Month over month, the price is down nearly two cents a gallon though it remains more than 55 cents a gallon higher year over year. Last month the national average was $2.845 while the year-ago average was $2.276.

Crude oil prices dipped again last week and are about $7 a barrel lower than they were two weeks ago. Volatility has increased as well, however, so how far prices will drop and for how long remains a question.

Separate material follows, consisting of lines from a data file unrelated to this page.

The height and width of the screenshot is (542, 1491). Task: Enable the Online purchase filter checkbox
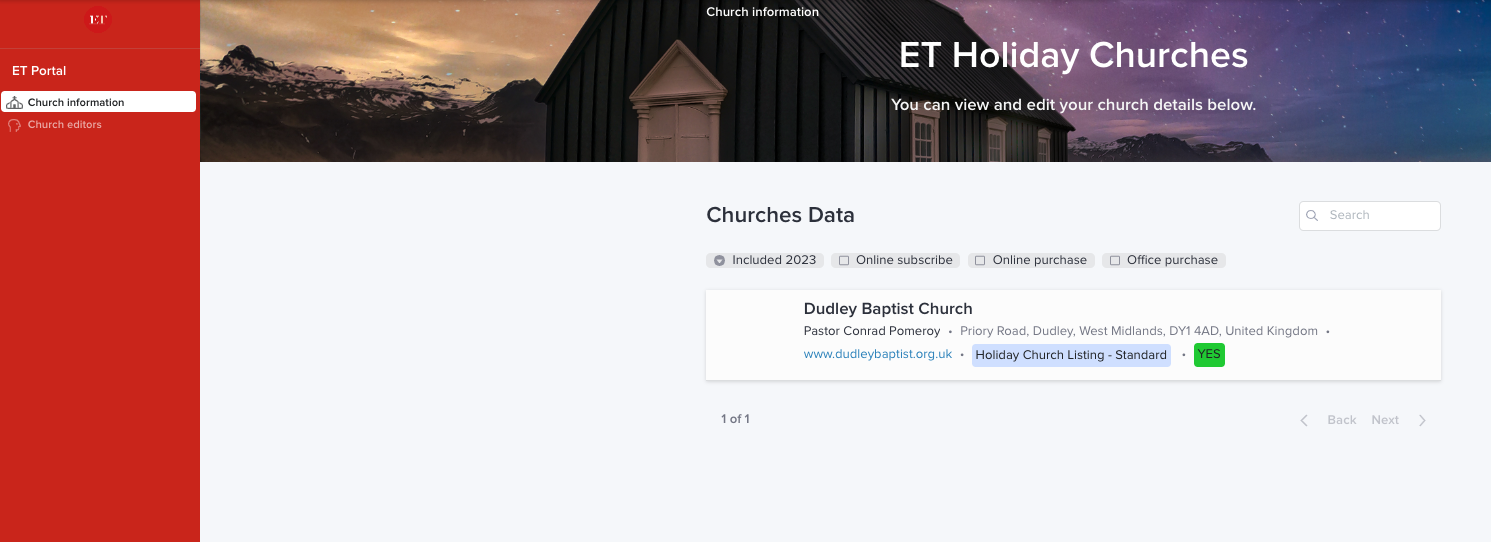coord(981,260)
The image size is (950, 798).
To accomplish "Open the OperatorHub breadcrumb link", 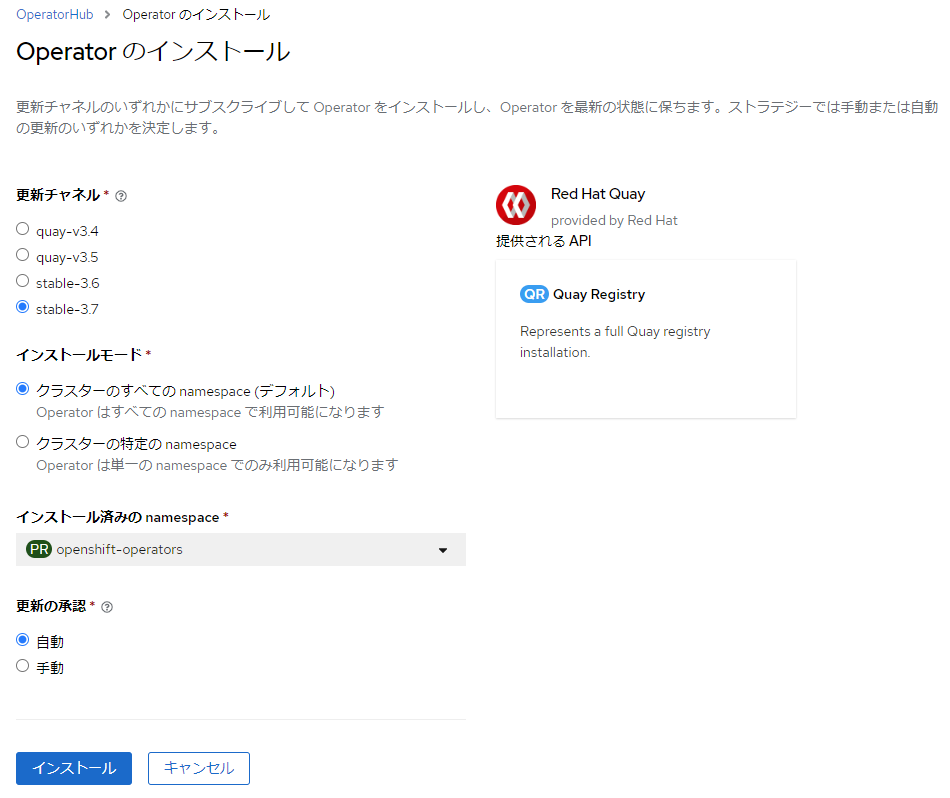I will pos(54,14).
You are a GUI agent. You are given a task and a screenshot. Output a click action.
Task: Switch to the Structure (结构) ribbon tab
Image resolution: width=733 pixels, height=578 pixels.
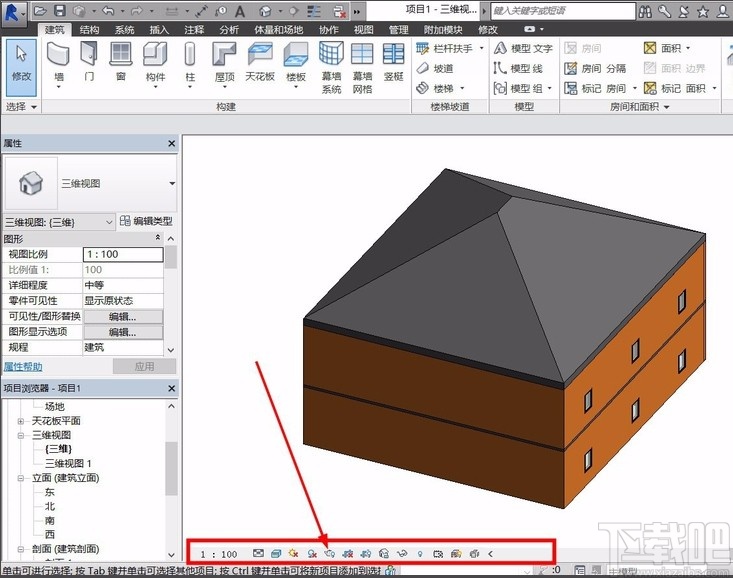(89, 30)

Patrick DeHaan, head of petroleum analysis at GasBuddy, said:

Last week saw a small party at the pump — gas prices in nearly all states moved lower as the national average fell to its lowest in 75 days. With Libya resuming oil exports, oil prices have been under pressure the last two weeks, falling briefly under $68 per barrel last week, closing out the week far lower than two weeks ago when oil prices touched $75. In addition, signs are pointing to greater oil production from both Russia and Saudi Arabia, further tempering fears of too little supply. It has been the large drop in the price of crude oil that has opened the door for gasoline and diesel prices to move lower for the time being. More good news? Retail gas prices still have some downward movement coming to catch up to the recent drop in oil.

According to GasBuddy, states where prices moved most last week were: Michigan (down 12 cents); Ohio (down 10 cents); Indiana (down nine cents); Illinois (down eight cents); Kentucky (down seven cents); Delaware (down six cents); Arizona (down five cents); and Nebraska, Florida and New Mexico (down four cents).

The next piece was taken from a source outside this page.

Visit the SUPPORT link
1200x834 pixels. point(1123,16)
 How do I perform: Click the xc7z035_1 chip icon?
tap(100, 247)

States with the lowest average prices last week included: South Carolina ($2.53); Alabama and Mississippi ($2.54); Arkansas ($2.57); Missouri, Oklahoma and Louisiana ($2.58); Tennessee ($2.59); Virginia ($2.62); and Texas ($2.63).

The highest average prices per gallon last week were reported from Hawaii ($3.75); California ($3.61); Washington ($3.39); Alaska ($3.35); Oregon ($3.28); Nevada ($3.20); Utah and Idaho ($3.09); Connecticut ($3.04); and Pennsylvania ($3.02).

West Texas Intermediate crude oil for September delivery traded down about 0.7% just after the noon hour Monday at $67.77, while Brent for September delivery traded at $72.74. The price differential (spread) between WTI and Brent crude increased by $0.93 to $4.97 a barrel week over week.